**Problem:**
In the blog entry below, what surface does the writer use for the small oil-painting copies?

**Given text:**
____

Thursday, April 03, 2014

First of all, I’d like to plug the paintings of a friend, Geoff Farnsworth http://www.geoff-farnsworth.com/, a dedicated professional artist. I am a dedicated amateur, and probably without his encouragement I would be painting next to nothing.

From several friends, independently of one another, I have started reading Thomas Mann’s “Magic Mountain” — the story of a man who visits his cousin at a sanatorium, only to discover that he has tuberculosis. I am less than halfway through because I read rather slowly. Sometimes my attention flags when I read fiction, and then I retrieve it by forcing myself to parse and translate sentences in my head, or I stop reading. My days of speed reading ended long ago. In university we had to read many classical works of literature, sometimes three books a week, and I resolved to revisit those books to read them at a leisurely pace when I got old. Well, I got old.

The “Magic Mountain” seems mainly to be about the subjective passage of time. It also lingers on details of tuberculosis, and the author can write with plasticity on the sound of a cough.

Following some advice from Gerry Seinfeld, I am keeping a little calendar, and for particular things that I want to practice I mark the calendar with certain letters, M for Music, P for Painting, H for the study of Hebrew, W for writing, C for cleaning. (I earn a “W” today for writing on this blog — “nulla dies sine linea” — the reward comes when you can look back at the calendar and see a long chain without interruption of a particular activity. I suppose this is good, because of all the things I do, only translation has brought me any money, whereas the other activities will bear fruit only if I persevere.

At present my painting is mostly practice. I make small oil-paintings that are copies of photographs or old painters. The copies are on primed paper (hardware store oil-based primer), which seems to work -- the oil does not soak all the way through and eat at the paper. I have a number of good panels, but out of stage fright I have been sticking with small pictures on paper. When I think I have a good original idea, then I will take it to the large panels.

Musically, I have been putting new things on reverbnation.com and soundcloud.com (search for “hyoomik”). I have stepped up my game as it were. I have a kit of samples called Philharmonik based on recordings of the Prague philharmonik, using a wide variety of notes from orchestral instruments. I am also using Melodyne, which allows me to take sound samples and create new melodies out of them (and it can do much more). In the past, I used to record a song from beginning to end in one fell swoop. Now (in part thanks to the calendar system) I take my time. If I make up music for only four beats, that can be a “day’s work” for me.

The Hebrew language is a matter of curiosity. When I read the Old Testament in English many years ago, I realized from the footnotes that I would understand more if I learned Hebrew. As Led Zeppelin taught us, “sometimes words have two meanings.” At present (in order of knowledge), my foreign languages are Polish, French, Latin, German, Greek, other Romance languages, other Slavic languages. Sometimes it is just enough knowledge to know how to look things up in a dictionary. However, Hebrew is a much greater challenge, because it is a Semitic language, not an Indo-European language. So, the only way for me to approach it is to inch my way along.

Spring finally seems to have arrived. Although the temperature may still fall below freezing at night, the snow seems to be almost melted away.

____

**Stored data:**
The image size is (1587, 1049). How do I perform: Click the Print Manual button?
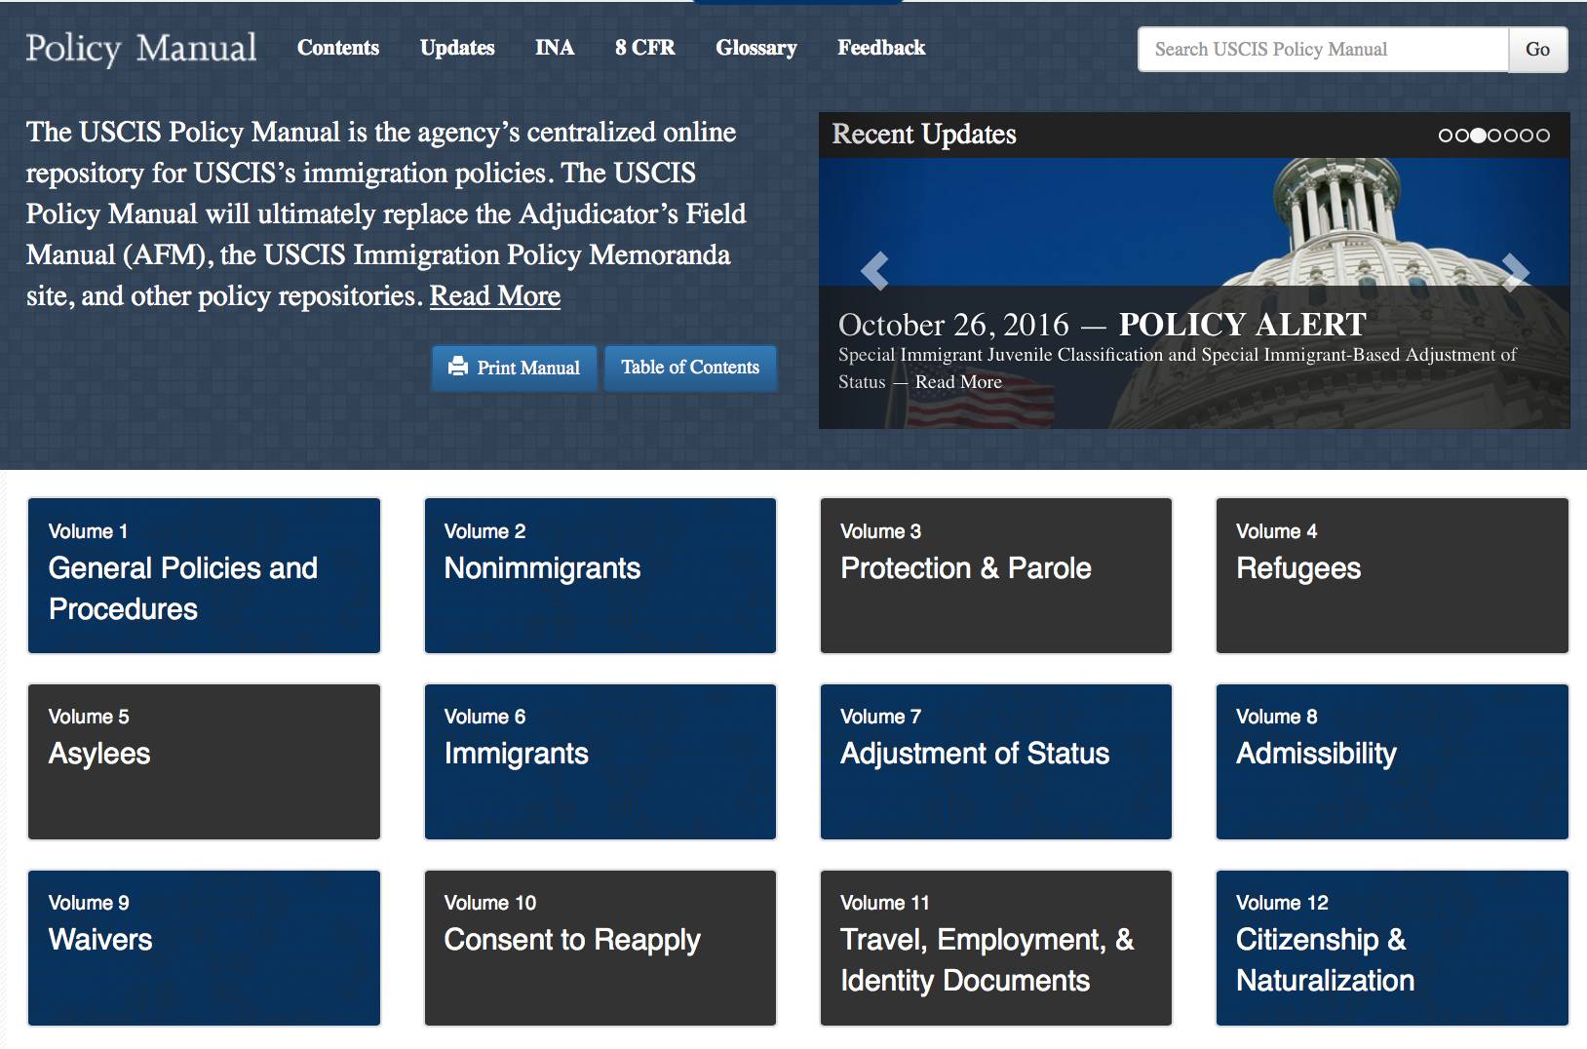(514, 368)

____

**Problem solution:**
Paper primed with a hardware-store oil-based primer.